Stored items
Segment Open
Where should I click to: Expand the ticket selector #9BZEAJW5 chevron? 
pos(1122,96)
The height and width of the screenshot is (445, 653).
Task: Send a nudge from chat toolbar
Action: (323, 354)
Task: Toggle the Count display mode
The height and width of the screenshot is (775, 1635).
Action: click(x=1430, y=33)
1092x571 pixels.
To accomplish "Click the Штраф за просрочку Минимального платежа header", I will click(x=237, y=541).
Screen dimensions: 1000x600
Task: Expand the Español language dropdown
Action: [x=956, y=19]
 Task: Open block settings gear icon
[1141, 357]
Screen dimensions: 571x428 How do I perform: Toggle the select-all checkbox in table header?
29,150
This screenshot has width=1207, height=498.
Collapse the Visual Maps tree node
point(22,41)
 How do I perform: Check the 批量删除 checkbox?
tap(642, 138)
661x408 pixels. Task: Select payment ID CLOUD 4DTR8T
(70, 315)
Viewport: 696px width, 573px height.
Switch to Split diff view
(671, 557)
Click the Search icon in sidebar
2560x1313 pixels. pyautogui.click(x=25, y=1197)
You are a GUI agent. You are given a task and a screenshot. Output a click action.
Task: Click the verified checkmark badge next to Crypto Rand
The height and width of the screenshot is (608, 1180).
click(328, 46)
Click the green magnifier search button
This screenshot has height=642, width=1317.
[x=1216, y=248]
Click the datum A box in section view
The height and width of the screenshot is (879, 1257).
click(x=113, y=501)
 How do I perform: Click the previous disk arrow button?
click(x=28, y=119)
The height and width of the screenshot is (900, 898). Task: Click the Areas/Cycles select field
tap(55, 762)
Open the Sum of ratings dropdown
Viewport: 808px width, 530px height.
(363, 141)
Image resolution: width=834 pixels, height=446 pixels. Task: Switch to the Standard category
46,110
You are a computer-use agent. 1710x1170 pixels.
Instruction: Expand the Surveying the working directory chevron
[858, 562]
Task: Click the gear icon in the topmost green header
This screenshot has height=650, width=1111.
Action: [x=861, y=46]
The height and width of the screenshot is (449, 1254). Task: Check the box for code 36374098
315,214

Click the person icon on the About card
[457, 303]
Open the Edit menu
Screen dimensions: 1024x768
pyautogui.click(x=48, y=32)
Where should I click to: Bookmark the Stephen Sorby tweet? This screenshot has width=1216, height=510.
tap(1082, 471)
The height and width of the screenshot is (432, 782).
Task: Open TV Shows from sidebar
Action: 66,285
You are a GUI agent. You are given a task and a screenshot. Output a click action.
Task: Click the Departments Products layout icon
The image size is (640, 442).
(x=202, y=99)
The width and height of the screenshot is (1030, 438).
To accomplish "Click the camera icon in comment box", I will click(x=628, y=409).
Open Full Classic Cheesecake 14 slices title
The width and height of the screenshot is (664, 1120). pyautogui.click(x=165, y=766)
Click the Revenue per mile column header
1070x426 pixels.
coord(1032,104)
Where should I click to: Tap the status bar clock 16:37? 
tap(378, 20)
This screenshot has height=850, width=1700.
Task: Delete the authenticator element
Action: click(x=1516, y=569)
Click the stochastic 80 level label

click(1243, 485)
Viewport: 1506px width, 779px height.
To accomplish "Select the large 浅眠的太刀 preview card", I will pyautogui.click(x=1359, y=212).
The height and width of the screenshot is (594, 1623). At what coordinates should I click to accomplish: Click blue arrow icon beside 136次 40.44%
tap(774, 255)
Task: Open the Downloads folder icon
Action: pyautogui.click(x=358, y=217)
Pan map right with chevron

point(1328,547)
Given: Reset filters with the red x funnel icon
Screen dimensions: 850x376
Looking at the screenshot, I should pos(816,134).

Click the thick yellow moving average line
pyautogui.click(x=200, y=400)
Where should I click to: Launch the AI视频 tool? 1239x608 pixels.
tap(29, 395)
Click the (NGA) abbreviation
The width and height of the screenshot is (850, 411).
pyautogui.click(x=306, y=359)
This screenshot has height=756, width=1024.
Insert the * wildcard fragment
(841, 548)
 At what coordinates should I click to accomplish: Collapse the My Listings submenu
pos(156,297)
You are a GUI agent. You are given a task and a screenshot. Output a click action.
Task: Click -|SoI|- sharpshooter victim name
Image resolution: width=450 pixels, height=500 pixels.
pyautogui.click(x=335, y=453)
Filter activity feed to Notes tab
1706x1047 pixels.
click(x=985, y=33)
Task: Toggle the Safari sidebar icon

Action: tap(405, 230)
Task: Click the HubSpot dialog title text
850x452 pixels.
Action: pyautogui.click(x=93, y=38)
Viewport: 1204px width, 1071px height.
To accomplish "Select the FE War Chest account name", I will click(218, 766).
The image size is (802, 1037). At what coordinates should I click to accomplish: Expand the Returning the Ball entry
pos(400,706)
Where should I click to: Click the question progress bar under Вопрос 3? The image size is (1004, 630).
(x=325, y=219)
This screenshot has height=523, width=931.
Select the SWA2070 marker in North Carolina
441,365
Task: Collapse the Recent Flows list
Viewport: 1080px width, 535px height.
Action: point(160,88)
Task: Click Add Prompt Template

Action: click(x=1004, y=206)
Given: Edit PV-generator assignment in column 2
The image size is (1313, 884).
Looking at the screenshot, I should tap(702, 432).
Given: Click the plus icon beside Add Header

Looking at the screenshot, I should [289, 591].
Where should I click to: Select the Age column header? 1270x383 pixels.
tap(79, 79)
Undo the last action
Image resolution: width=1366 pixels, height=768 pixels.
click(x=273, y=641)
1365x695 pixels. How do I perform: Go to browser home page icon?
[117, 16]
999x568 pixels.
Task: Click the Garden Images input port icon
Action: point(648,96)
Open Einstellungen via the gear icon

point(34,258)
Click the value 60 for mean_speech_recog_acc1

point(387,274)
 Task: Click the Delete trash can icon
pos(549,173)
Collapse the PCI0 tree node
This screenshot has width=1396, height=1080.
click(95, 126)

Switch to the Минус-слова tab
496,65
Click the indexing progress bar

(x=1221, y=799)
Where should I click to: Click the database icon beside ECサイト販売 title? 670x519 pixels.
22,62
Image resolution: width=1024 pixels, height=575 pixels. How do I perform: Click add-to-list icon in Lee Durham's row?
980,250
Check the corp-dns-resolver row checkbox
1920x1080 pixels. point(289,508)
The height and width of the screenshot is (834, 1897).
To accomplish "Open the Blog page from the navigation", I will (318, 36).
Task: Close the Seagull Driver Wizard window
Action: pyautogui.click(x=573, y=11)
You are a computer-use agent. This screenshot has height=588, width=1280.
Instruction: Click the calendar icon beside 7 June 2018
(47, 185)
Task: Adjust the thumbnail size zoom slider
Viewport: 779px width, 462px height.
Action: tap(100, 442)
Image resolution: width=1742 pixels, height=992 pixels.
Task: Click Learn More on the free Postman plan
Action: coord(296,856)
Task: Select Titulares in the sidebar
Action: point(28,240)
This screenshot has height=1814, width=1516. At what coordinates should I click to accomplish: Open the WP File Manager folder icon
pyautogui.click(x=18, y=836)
Segment Closed
What you will do ::
One figure is all that is needed: the number of lines above in which the word "name" appears.

Response to this exercise ::
2